The connector 200, intermediate member 300, support 400 and the pivot joints P1, P2 therebetween can be considered as comprised in a mechanical linkage or kinematic chain. The connector 200, intermediate member 300 and support 400 are respective rigid bodies, or links, of the chain and the first and second pivot joints P1, P2 are the connections, or joints, between the links of the chain.

In the illustrated embodiment, the mechanical linkage, or kinematic chain, is an open chain that consists of the following five elements, in order as a series: the connector 200, the first pivot joint P1, the intermediate member 300, the second pivot joint P2, and the support 400. That is, the chain consists of the connector 200, the intermediate member 300 and the support 400 as respective links and the first and second pivot joints P1, P2 as respective joints. The connector 200 may be considered a ground link, at least when the leg support 20 is mounted on the lower torso support 18 of the table 2. The linkage or chain of these five elements has (only) two degrees of freedom (i.e. rotation of the intermediate member 300 relative to the connector 200 about the first axis A1, and rotation of the support 400 relative to the intermediate member 300 about the second axis A2, independently of rotation of the intermediate member 300 relative to the connector 200), and these five elements are restricted to motion in only a single plane.

As discussed above, the support 400 has a body 402 that comprises two relatively-movable parts 404, 406 (although, as discussed below, it is not essential that the body 402 has these two relatively-movable parts). The above-described embodiment thus may be considered to define a mechanical linkage, or kinematic chain, that is an open chain consisting of the following seven elements, in order as a series: the connector 200, the first pivot joint P1, the intermediate member 300, the second pivot joint P2, the first part 404, the third pivot joint P3, and the second part 406. That is, the chain consists of the connector 200, the intermediate member 300, the first part 404 and the second part 406 as respective links and the first, second and third pivot joints P1, P2, P3 as respective joints. The linkage or chain of these seven elements has (only) three degrees of freedom (i.e. the two degrees of freedom discussed above, and also rotation of the second part 406 relative to the first part 404 about the third axis A3, independently of rotation of the intermediate member 300 relative to the connector 200 and independently of rotation of the first part 404 relative to the intermediate member 300). The seven elements are restricted to motion in only two planes, which preferably are non-parallel to each other.

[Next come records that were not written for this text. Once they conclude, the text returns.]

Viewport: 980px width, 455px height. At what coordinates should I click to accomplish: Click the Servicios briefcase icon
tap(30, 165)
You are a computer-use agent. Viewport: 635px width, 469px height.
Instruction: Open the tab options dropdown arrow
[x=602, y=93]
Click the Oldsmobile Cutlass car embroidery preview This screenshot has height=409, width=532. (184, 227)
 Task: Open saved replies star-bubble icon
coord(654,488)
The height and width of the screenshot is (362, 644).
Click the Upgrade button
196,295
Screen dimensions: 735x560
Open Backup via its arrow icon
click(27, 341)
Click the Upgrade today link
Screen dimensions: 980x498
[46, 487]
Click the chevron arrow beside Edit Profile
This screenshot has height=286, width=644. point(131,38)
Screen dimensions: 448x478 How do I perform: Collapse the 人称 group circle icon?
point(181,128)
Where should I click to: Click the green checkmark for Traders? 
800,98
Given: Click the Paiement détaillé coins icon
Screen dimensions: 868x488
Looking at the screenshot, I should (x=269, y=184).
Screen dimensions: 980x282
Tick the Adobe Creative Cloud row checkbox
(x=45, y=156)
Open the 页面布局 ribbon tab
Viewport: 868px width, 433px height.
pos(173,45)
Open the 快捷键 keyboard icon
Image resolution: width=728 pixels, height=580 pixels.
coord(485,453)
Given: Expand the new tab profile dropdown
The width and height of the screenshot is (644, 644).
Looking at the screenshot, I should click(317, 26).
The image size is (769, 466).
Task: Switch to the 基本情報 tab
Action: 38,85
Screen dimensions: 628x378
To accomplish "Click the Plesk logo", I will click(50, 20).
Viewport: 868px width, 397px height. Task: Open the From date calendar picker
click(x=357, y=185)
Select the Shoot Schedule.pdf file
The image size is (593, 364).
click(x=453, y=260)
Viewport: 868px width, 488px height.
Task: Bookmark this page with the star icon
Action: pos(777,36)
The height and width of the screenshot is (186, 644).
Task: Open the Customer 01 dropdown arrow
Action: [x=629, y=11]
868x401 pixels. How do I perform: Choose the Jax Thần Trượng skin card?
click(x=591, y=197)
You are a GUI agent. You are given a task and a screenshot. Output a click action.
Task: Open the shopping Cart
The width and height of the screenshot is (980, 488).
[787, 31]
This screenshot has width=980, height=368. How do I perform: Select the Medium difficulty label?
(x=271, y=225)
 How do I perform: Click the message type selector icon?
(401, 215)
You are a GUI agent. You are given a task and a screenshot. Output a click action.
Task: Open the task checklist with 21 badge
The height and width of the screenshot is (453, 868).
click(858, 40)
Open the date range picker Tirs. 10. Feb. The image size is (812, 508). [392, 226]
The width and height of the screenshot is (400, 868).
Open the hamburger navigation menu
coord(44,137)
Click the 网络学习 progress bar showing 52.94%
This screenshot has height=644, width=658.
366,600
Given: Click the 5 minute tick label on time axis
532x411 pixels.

The leg support 20 further has a lock mechanism 700 that comprises independently-operable first and second locks 500, 600, as shown in FIGS. 4, 5 and 9. The first lock 500 is operable to releasably fix the relative position of the intermediate member 300 and the connector 200, and the second lock 600 is operable to releasably fix the relative position of the support 400 and the intermediate member 300.

The first lock 500 comprises a first dog 504 that is fixed to the body 202 of the connector 200 by means of a pair of screws 504b so as to axially and rotationally fix the first dog 504 relative to the body 202. The first dog 504 is circular with the centre of the circle lying on the first axis A1. The first dog 504 is rotatable only with the body 202 about the first axis A1. The first dog 504 has a hole therein. The first pivot pin 502 is located in the hole and is movable along and about the first axis A1 relative to the first dog 504 and the body 202. The first dog 504 has an axial end facing the first pivot pin 502 and has a circumferential ring of teeth 504a projecting from an opposite second axial end thereof.

The first lock 500 further comprises a second dog 506 that is fixed to the body 302 of the intermediate member 300 so as to axially and rotationally fix the second dog 506 relative to the body 302 of the intermediate member 300. The pin 502 also is fixed relative to the body 302. The second dog 506 is rotatable only with the body 302 and the pin 502 about the first axis A1. The second dog 506 is circular with the centre of the circle lying on the first axis A1. The second dog 506 has a circumferential ring of teeth 506a on an axial end thereof, which ring of teeth 506a are coaxial with the ring of teeth 504a of the first dog 504.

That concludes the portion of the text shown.